Посчитайте строки в записях ниже, где встречается строка «width», учитывая регистр букв. В ответе дайте только число.

---------- ИСХОДНЫЕ ДАННЫЕ ----------

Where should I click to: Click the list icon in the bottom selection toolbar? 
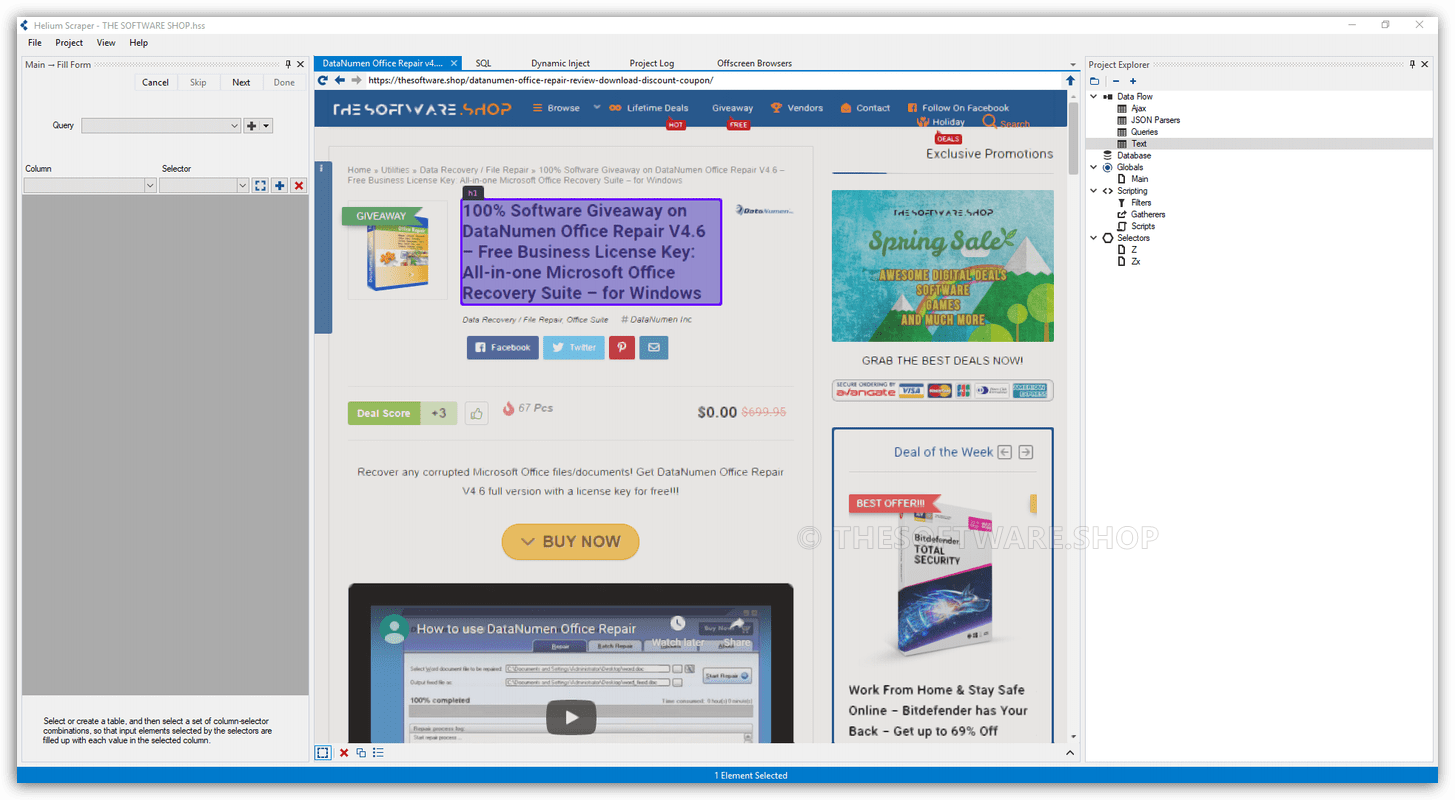click(378, 753)
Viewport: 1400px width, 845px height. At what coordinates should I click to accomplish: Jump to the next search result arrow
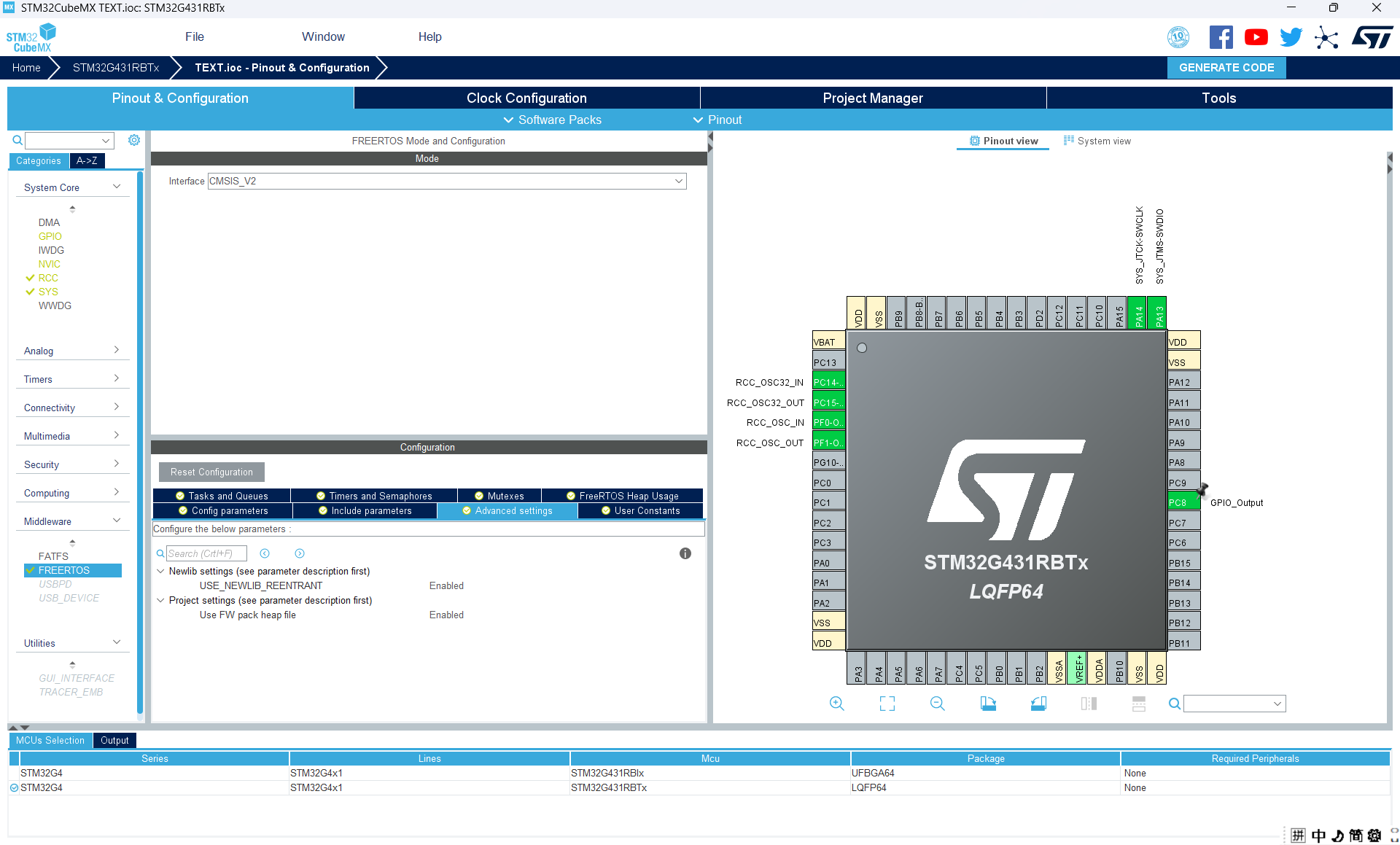[x=300, y=553]
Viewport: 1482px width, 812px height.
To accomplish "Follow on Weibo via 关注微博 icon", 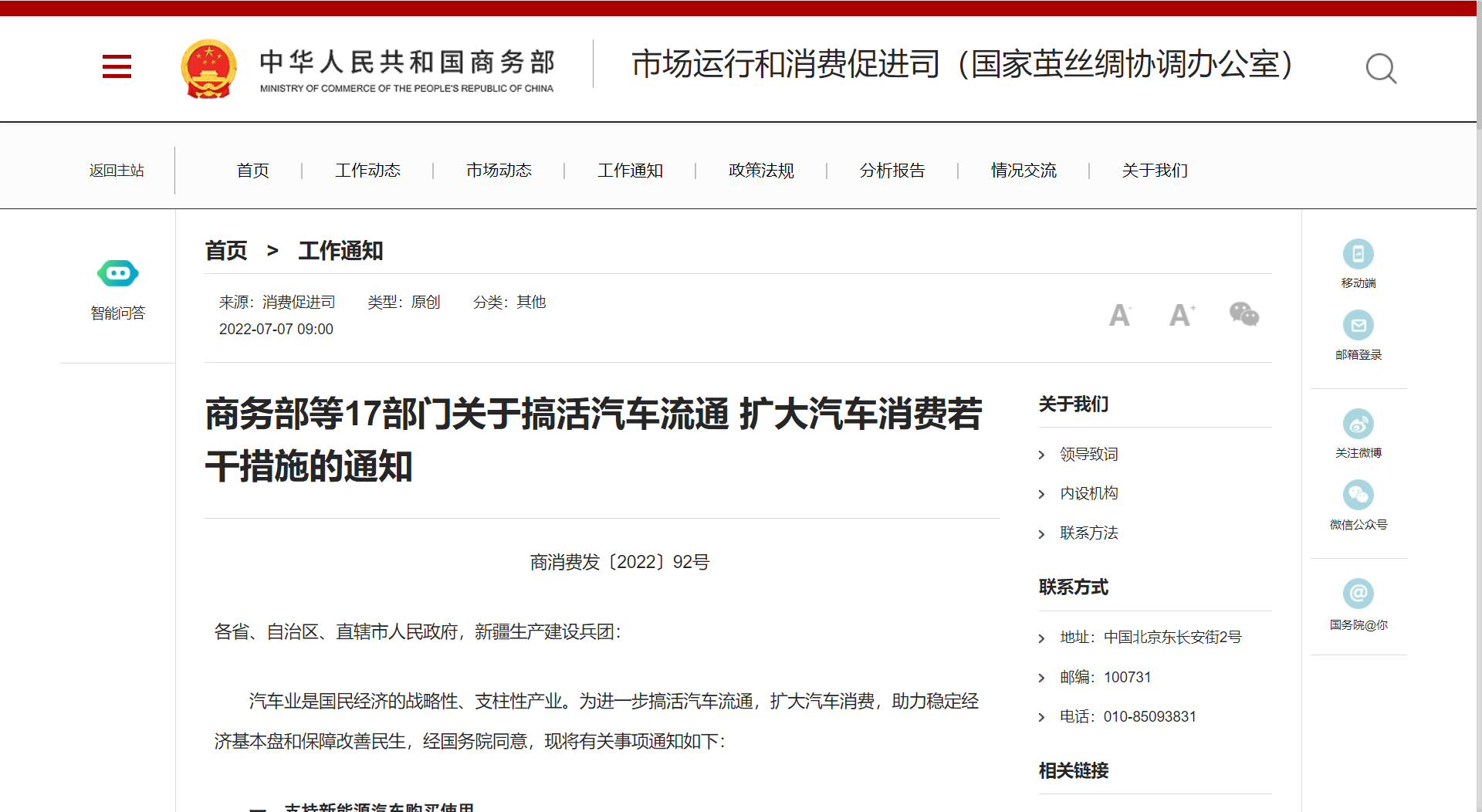I will [x=1358, y=424].
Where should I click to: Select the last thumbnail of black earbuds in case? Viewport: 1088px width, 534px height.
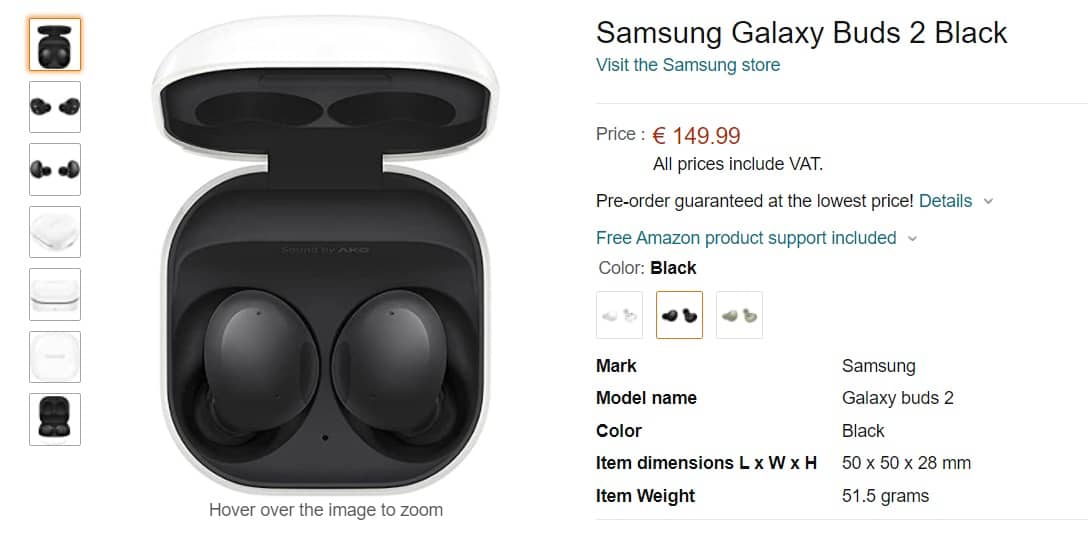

----------

• **ПИСЬМЕННЫЙ ОТВЕТ**
3